Even though it was unusual, with its marble and bronze-topped Corinthian columns and ornate coffered ceilings, the Clock Tower was kismet. Its architect Stephen Decatur Hatch, who designed the initial plans before McKim, Mead & White finished the job, also conceived of the building where Shainman and his partner live. Plus the mezzanine features unobstructed views of the David N. Dinkins Municipal Building to the south and New York Family Court to the north, where Manhattan’s divorce proceedings are held. 

Perhaps Shainman could get a jump on the competition if he recognized an art collector trudging into court? 

“I am so not that type,” the dealer said.

He expected the renovations to take six months. Instead, they took nearly three years. Part of the problem was that the building was landmarked and developers had to bring it up to the city’s strict historical preservation standards. That meant a lot of costly stone restoration as well as careful paint removal, since the DMV had painted over marble columns and walls in a drab off-white layer. 

Fortunately, the second-floor mezzanine was not landmarked, and Shainman has plans to knock down two interior walls and create a private viewing area for clients.

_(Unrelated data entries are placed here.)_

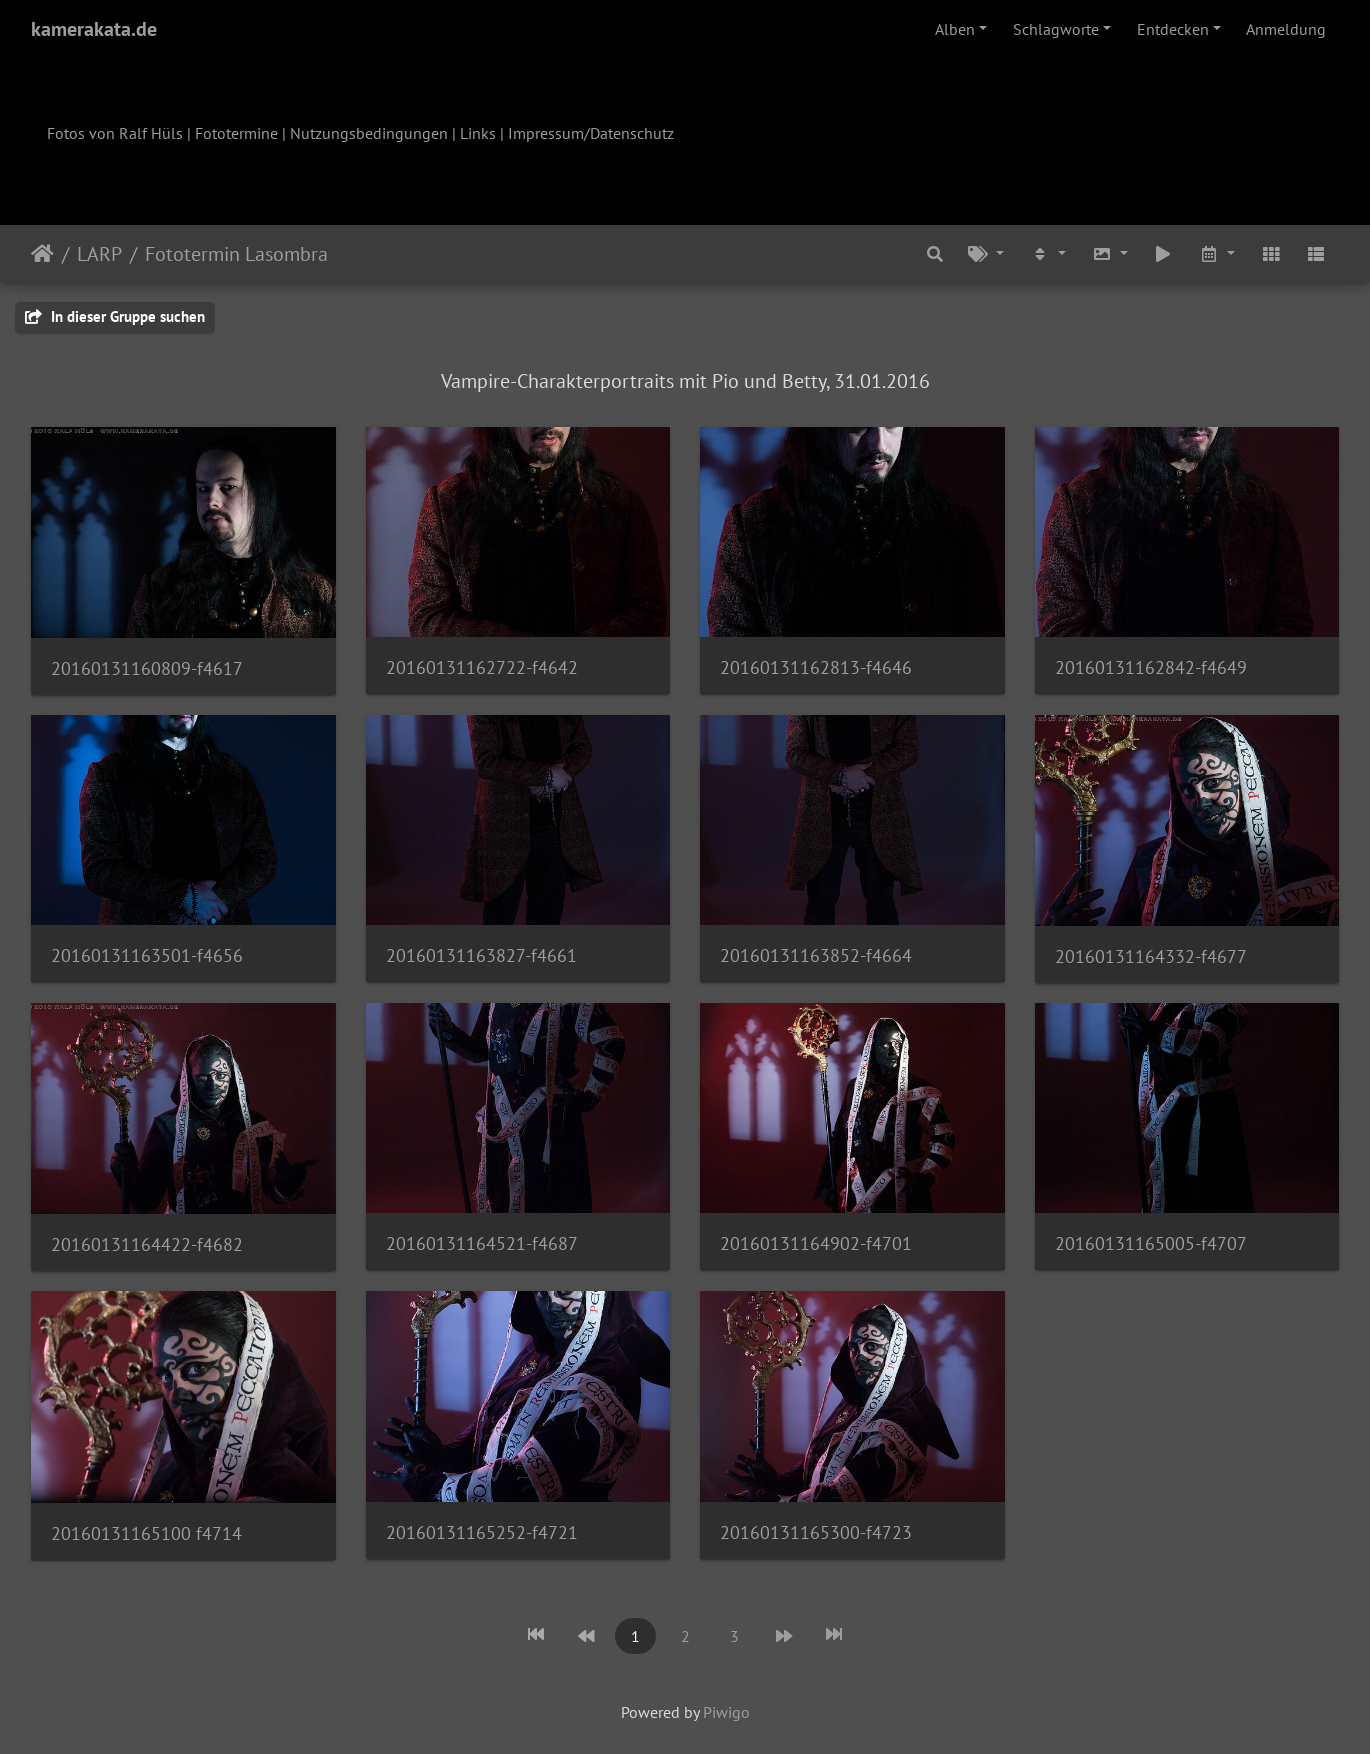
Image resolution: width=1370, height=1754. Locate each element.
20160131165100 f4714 (146, 1533)
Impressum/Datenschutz (591, 133)
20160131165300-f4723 (816, 1532)
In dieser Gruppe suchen (115, 316)
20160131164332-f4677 (1151, 956)
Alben (955, 29)
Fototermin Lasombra (236, 254)
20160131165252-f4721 (482, 1532)
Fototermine (236, 133)
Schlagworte (1056, 29)
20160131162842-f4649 (1151, 667)
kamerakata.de (94, 29)
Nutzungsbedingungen (369, 133)
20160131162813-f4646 (816, 667)
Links (478, 133)
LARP (99, 254)
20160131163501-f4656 (147, 955)
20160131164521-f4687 (482, 1243)
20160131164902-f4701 (816, 1243)
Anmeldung (1286, 29)
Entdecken (1173, 29)
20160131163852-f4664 (816, 955)
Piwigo (726, 1712)
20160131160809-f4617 (147, 668)
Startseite (42, 254)
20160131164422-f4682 (147, 1244)
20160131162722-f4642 (482, 667)
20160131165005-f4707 (1151, 1243)
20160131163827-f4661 (481, 955)
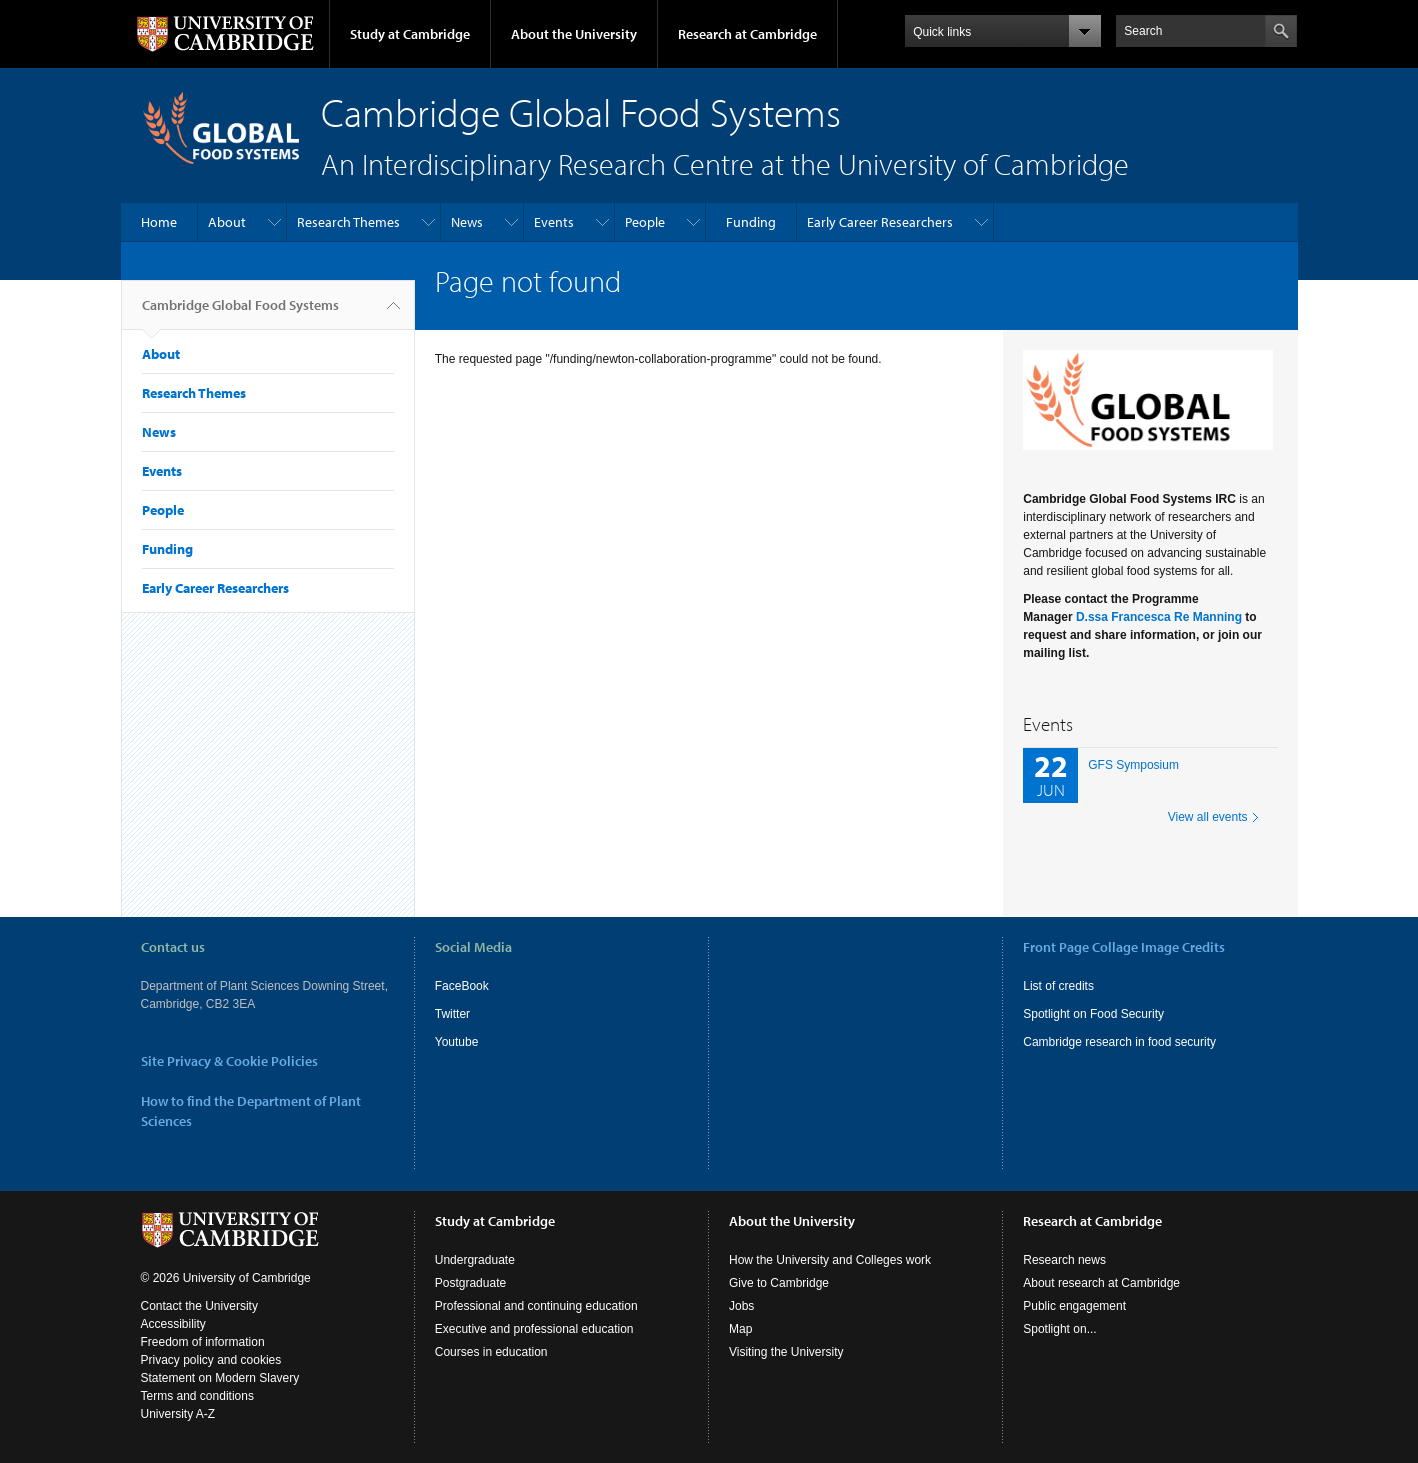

There’s even a working vault with 16-inch plates of steel that the life insurance company installed, although they haven’t figured out what to do with it yet.

“This space seduced us,” Shainman said. “We saw all its possibilities — the height, the width — and we’re close to Chinatown restaurants, too.”

The main draw is the expansive second floor, where the gallery’s large-scale works will reside. It’s currently home to Mosse’s mesmerizing video installation “Broken Spectre” (2018-22),  which will be playing in a loop on Shainman’s 60-foot-wide LED screen through March 16 after showings in Melbourne and London last year. For four years, Mosse filmed Brazilian workers illegally sawing and burning vast swaths of rainforest to mine minerals and create grasslands for cattle to be slaughtered under former Brazilian President Jair Bolsonaro’s orders. He stitched those scenes together with close-ups of the forest floor using UV lamps and overhead shots of the environmental devastation, relying on a custom-built multispectral video camera that he attached to the nose of a helicopter.

The climax of the video is a stirring monologue from a member of the Yanomami tribe named Adneia who castigates Bolsonaro for allowing the ruination of her sacred land.

“This is not your land,” she said. “You make us angry. You are disturbing our children’s sleep. I am angry about this. We are all suffering.”

Devan Owens, a director at the gallery, marveled at the sense of danger in Mosse’s work. “On one occasion he was carted off the property,” she said. “In another, he set up on a beach with an umbrella and sunglasses, so people thought he was a dumb ‘gringo.’”

Mosse’s installation gives visitors a glimpse of the new space that will undergo additional renovations in its mezzanine before officially opening in September 2024 with an exhibition of new works by artist Nick Cave.

“It’s really hard to find a space with a soul,” Shainman said. “Often with new construction they suck all the soul out of it. But I came to the galleries here, I love Tribeca, and I love mixed-use properties.”